Netzpolitik
12.08.2013

Deutschland und USA planen No-Spy-Abkommen

Laut dem deutschen Kanzleramtsminister Roland Pofalla haben die USA den Abschluss eines Anti-Spionage-Abkommens angeboten. Über dieses solle noch im August verhandelt werden. Des weiteren erklärte er, die Geheimdienste der USA und Großbritannien hätten sich an die Regeln gehalten.

Die deutsche Regierung sieht den Vorwurf der flächendeckenden Ausspähung ihrer Staatsbürger durch die Geheimdienste der USA und Großbritanniens entkräftet. Die Vorwürfe seien „vom Tisch", sagte Kanzleramtsminister Roland Pofalla (CDU) am Montag in Berlin. Er bezog sich auf inzwischen vorliegende, schriftliche Versicherungen der USA und Großbritanniens.

NSA und Briten halten sich an die Regeln
„Es gibt in Deutschland keine millionenfache Grundrechtsverletzung", erklärte Pofalla nach seiner Aussage im Parlamentarischen Kontrollgremium (PKG) des deutschen Bundestags. Sowohl der US-Geheimdienst NSA als auch der britische Geheimdienst hätten schriftlich erklärt, dass sie sich in Deutschland an „Recht und Gesetz" hielten und keine massenhafte Ausspähung betrieben. Die in den vergangenen Wochen diskutierten Datenübermittlungen aus Deutschland an die NSA stammten aus der Auslandsaufklärung des Bundesnachrichtendienstes (BND).
---
▶ _ZU ERLEDIGEN_
1. Wann soll laut dem Artikel zum geplanten No-Spy-Abkommen über dieses Abkommen verhandelt werden?
2. Gib aus dem Artikel zum No-Spy-Abkommen den Abschnitt von „Netzpolitik“ bis einschließlich „die Regeln gehalten.“ wortgetreu wieder.
---
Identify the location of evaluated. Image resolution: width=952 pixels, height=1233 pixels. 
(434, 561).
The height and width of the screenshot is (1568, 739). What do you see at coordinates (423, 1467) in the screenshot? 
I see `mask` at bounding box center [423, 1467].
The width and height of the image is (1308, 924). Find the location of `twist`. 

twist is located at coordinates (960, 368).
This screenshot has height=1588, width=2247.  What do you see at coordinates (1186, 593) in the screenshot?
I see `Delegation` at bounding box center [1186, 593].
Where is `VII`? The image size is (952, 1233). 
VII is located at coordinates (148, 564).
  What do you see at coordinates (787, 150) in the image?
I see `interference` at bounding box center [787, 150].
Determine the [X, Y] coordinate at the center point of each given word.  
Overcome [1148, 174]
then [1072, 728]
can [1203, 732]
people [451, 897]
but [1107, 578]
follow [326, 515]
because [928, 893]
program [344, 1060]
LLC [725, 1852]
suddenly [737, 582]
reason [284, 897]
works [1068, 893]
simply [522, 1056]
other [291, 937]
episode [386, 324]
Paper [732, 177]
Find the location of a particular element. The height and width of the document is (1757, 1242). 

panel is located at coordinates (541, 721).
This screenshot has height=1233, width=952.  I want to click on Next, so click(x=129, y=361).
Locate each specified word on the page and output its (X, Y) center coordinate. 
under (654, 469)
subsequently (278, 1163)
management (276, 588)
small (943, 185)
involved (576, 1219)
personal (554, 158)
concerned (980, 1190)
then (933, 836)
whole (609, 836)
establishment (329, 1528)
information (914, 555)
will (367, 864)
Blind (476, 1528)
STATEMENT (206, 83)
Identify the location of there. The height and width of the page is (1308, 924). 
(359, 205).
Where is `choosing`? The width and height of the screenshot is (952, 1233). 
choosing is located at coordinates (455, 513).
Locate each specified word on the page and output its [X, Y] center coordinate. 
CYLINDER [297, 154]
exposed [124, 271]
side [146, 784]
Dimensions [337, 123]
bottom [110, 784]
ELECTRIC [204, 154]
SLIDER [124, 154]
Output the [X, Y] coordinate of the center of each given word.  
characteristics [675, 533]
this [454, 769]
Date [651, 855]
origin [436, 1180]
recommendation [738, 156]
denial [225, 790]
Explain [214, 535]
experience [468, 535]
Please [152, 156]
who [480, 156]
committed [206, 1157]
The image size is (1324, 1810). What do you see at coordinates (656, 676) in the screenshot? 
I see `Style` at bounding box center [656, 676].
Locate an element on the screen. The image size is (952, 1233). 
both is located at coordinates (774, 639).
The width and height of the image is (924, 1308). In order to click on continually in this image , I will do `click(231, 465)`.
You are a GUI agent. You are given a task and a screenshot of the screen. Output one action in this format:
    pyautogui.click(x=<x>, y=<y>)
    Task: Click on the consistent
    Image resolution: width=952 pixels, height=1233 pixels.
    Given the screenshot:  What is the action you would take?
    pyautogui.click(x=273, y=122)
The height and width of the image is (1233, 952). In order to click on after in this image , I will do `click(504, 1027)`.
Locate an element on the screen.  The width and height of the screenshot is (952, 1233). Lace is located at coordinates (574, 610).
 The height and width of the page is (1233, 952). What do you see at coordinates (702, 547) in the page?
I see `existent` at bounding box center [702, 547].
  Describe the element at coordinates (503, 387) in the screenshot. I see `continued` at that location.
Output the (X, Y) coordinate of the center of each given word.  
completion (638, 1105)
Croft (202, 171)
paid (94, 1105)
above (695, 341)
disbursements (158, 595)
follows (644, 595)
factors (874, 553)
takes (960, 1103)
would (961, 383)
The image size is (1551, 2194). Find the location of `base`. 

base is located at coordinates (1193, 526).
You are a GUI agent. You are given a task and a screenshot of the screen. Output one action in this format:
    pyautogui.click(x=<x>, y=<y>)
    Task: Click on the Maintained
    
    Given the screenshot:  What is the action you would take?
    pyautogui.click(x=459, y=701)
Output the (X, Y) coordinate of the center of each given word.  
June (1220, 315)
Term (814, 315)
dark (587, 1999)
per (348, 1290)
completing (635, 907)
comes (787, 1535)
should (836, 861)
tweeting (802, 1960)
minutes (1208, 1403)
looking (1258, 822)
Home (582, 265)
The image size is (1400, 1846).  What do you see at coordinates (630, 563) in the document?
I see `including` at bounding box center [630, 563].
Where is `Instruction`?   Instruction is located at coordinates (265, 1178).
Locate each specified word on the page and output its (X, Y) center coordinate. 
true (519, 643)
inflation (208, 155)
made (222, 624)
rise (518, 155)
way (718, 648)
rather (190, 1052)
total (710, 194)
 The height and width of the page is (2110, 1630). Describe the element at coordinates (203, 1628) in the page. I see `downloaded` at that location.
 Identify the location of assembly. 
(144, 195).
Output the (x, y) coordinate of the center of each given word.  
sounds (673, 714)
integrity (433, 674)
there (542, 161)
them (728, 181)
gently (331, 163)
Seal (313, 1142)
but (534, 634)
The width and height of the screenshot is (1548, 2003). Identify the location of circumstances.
---
▶ _LÖSUNGEN DER REIHE NACH_
1. Noch im August.

2.
Netzpolitik
12.08.2013

Deutschland und USA planen No-Spy-Abkommen

Laut dem deutschen Kanzleramtsminister Roland Pofalla haben die USA den Abschluss eines Anti-Spionage-Abkommens angeboten. Über dieses solle noch im August verhandelt werden. Des weiteren erklärte er, die Geheimdienste der USA und Großbritannien hätten sich an die Regeln gehalten.